Premessa
Che decidiate di restare in pigiama al mattino e indossare solo un maglione per sembrare presentabili durante le call da casa, che siate tra quelli che pensano «non ho niente da mettermi», o che abbiate un guardaroba composto da venti t-shirt tutte uguali, la scelta degli abiti che indossiamo richiede un momento di riflessione ogni giorno. Gli abiti sono infatti un modo per presentarci al mondo e raccontare chi siamo, a noi stessə e aglə altrə. Lo stesso corpo con un vestitino a fiori, con una camicia allacciata fino all’ultimo bottone o con un top verde acido fornisce di sé tre narrazioni differenti. Quel corpo può sentirsi a proprio agio vestendo sia i panni della signorina Rottenmeier che quelli di una brat girl, oppure essere nel mezzo di un tentativo di auto convincimento di identificarsi nell’una o nell’altra personalità. Le spiegazioni profonde appartengono a chi indossa i vestiti; le percezioni esterne, nel bene o nel male, si formano negli occhi di chi guarda.
Affermare che ci vestiamo soltanto per proteggerci dal caldo o dal freddo è riduttivo e superficiale: se questo è il ruolo dell’abbigliamento, alla moda va riconosciuto un valore sociale e simbolico estremamente potente. Basti pensare alla creazione della minigonna: un semplice capo che ha scosso le convenzioni e che oggi possiamo considerare parte integrante del processo di emancipazione femminile, come ci racconta Bianca Beretta nel suo articolo a pagina 4.
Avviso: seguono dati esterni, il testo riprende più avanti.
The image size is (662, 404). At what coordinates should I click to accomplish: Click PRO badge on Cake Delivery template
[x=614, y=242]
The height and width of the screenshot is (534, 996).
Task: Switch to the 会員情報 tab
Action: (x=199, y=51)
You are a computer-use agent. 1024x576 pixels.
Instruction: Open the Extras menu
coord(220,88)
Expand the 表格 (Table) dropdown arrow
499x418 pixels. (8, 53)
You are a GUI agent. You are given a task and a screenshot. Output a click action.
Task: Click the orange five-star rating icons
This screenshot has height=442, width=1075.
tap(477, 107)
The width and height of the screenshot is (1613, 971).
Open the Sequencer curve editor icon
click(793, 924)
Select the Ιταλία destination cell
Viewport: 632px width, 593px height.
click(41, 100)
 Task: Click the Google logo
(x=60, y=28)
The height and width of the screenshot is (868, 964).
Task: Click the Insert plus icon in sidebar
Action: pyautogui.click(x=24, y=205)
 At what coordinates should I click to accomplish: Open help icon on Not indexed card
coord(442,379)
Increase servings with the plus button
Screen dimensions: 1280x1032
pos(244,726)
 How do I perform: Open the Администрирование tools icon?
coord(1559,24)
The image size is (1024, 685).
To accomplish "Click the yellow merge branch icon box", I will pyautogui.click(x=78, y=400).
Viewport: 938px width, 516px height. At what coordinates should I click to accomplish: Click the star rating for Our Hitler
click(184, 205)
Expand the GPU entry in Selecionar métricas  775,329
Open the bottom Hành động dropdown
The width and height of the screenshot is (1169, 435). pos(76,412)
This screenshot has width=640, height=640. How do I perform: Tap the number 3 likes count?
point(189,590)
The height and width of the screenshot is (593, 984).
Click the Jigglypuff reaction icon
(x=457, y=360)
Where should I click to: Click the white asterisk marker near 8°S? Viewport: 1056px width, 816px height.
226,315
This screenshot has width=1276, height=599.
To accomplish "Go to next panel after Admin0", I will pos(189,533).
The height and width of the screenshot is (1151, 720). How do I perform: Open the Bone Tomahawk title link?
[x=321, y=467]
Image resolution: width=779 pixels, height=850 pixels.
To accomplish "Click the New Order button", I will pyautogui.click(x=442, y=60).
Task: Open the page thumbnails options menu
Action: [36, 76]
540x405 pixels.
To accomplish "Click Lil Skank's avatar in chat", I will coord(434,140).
Con la fine dell’estate, il mondo occidentale è invaso dalle Fashion Week, che per una settimana paralizzano le capitali della moda, riempiendole di stilistə, giornalistə, modelle e modelli, di corpi, creazioni e riflessioni. Appena conclusi i red carpet di Venezia e degli Emmy a Los Angeles, iniziano le frenetiche settimane della moda a Londra, Milano, Parigi e New York. Osservando le sfilate, dalle prestigiose maison del lusso come Prada e Valentino ai marchi più giovani, possiamo osservare come vengono presentate le collezioni, quali modelli vengono scelti (qualche anno fa, una figura come quella di BigMama non avrebbe mai camminato in passerella), quali canzoni fanno da colonna sonora, chi è seduto in prima fila e chi manca. Nel nostro editoriale affrontiamo sia il fenomeno dei red carpet, analizzando le scelte di stile e narrazione discutibili (grazie al pezzo di Erika Pagliarini, che si concentra sull’iconica Blake Lively), sia un personaggio emblematico dell’industria del lusso, con una verticale su Moschino firmata da Luca Ruffini.Non mancano riflessioni sui problemi e le sfide che il settore della moda deve affrontare: come scrive Vittoria Tosatto, una prospettiva cruciale è offerta da Contro la moda – Un manifesto di Anouchka Grose, pubblicato in Italia da Wudz Edizioni.